No presumption against security in the case of resident plaintiffs. A
presumption or principle as found by the Master that Jersey resident plaintiffs, whether
natural or corporate, should not be required to provide security was inconsistent with the
decision in Leeds in that it discriminated between plaintiffs on the ground of their
residence.
Principles to be applied following Leeds. The protection hitherto given to resident
plaintiffs had now to be extended to all plaintiffs so that the practice following Leeds
should be as follows:
Consistent with the policy that there should be access to the Courts for all, rich or
poor, and without detracting from its wide discretion to order security where justice so
requires, it will be the general practice of the Court not to require plaintiffs (wherever
resident) to provide security because there is reason to believe that they will be unable to
meet orders for costs against them save:
● In the case of corporate plaintiffs (wherever resident), security may be ordered on
such grounds following the principles set out by the Court of Appeal in AE Smith &
Sons Ltd v L’Eau des Iles (Jersey) Ltd.3
● In the case of non-resident plaintiffs, provision of security may be required to meet
the legitimate objective of protecting the ability of defendants to enforce costs
judgments outside the jurisdiction, such applications to be assessed on an
individual basis.
Effect on beneficial owner not relevant. In determining an application for security
for costs against a corporate plaintiff the Court is concerned with the effect of the order on
the corporate plaintiff, not on its directors, beneficial owners or other backers.

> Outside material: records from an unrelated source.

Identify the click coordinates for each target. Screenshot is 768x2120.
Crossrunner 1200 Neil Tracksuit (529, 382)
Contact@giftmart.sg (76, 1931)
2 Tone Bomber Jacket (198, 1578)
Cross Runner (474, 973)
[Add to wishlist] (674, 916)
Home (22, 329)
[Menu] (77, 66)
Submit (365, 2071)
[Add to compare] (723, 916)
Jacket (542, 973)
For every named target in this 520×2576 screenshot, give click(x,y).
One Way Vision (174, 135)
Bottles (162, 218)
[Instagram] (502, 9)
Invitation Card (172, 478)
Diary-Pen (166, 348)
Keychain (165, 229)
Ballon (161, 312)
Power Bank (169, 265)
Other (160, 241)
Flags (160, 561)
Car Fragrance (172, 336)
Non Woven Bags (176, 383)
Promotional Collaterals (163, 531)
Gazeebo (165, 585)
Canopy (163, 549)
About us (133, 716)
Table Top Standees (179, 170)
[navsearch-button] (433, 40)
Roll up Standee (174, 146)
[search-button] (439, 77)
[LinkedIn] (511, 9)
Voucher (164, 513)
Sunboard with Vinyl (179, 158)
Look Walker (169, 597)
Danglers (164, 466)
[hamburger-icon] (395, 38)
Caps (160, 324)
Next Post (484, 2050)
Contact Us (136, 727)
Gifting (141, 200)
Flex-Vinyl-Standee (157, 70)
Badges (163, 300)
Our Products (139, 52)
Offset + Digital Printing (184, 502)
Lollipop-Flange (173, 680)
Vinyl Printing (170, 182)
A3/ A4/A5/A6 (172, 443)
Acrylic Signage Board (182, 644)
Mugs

Third party costs order not relevant. The possibility that the successful defendant
may be able to apply for a costs order against a third party in the event that the assets of
2 2009 JLR 186. 3 1999 JLR 319.
the unsuccessful corporate plaintiff are insufficient to meet its costs should not be taken
into account.
Decision: On the facts, the plaintiff’s prospects for success were to be discounted
because at this interlocutory stage the merits were not obviously and heavily in favour of
either party. The plaintiff conceded that (a) it would be unable to meet an adverse costs
order from its own assets and (b) that if a security for costs order were made in the full
amount requested, funding would be provided by its beneficial owner and that accordingly
its cause of action would not be stifled. Thus, applying the balancing exercise set out in
AE Smith, there would be no injustice to the plaintiff to an order for costs being made. As
against that, there would be an injustice to the defendant if no security is ordered in that if
it is successful, it will be unable to recover its costs from the plaintiff. The balance of
justice was therefore in favour of security being ordered and the decision of the Master
was overturned.
CONTRACT
Contracts of insurance—estoppel—vices du consentement—reticence dolosive
Sutton v Insurance Corp of the Channel Islands Ltd Royal Ct (William Bailhache, Deputy
Bailiff and Jurats Kerley and Nicolle) [2011] JRC 027
PC Sinel for the plaintiff; MT Jowitt for the defendant
The plaintiff claimed £46,000 from the defendant under an insurance policy in
respect of a lost Hublot Big Bang watch, which was specified on the policy. Shortly after
purchasing the insurance, the plaintiff, as required by the defendant, supplied the
defendant with a valuation by a firm of jewellers of a Hublot Big Bang watch in the sum of
£46,000. The valuation was not addressed to anyone, there was no reference to a serial
or model number and it transpired that the watch was not with the jewellers at the time of
the valuation. On making the claim the plaintiff was unable, in response to the defendant’s
enquiries, to reveal from whom he had acquired the watch on the basis that it had been
purchased for cash and an exchange of other watches from an unknown third party
through an intermediary who had since died. At the time of entering into the contract the
plaintiff failed to inform the defendant as to the unusual circumstances under which the
watch had been acquired, the circumstances in which he had come into possession of the
valuation and why the watch had not been in the custody of the valuer at the date of
valuation. The defendant was not satisfied as to the ownership, genuineness or value of
the watch and refused to pay. The plaintiff contended inter alia that the defendant was
estopped by estoppel by convention from denying the adequacy of the valuation supplied
on the basis that there was a common understanding that it met the requirements of the
contract. The defendant argued inter alia that it had been induced to enter into the contract
by innocent, or alternatively fraudulent, misrepresentations implicit in the delivery of the
valuation that the plaintiff was the owner of the watch and that it as a genuine Hublot Big
Bang watch.
Held, dismissing the plaintiff’s claim—
(1) The burden of proof was on the plaintiff to prove that (i) that the watch insured
was a genuine Hublot Big Bang watch; (ii) that he acquired lawful title to it; (iii) that it had a
genuine value of £46,000; and (iv) that it had been genuinely lost. That the plaintiff carried
the burden followed from an analysis of the contract of insurance in question and the fact
that the burden of proof generally lies on the party who makes assertions which need to
be established for the purpose of adjudicating the claim or defence.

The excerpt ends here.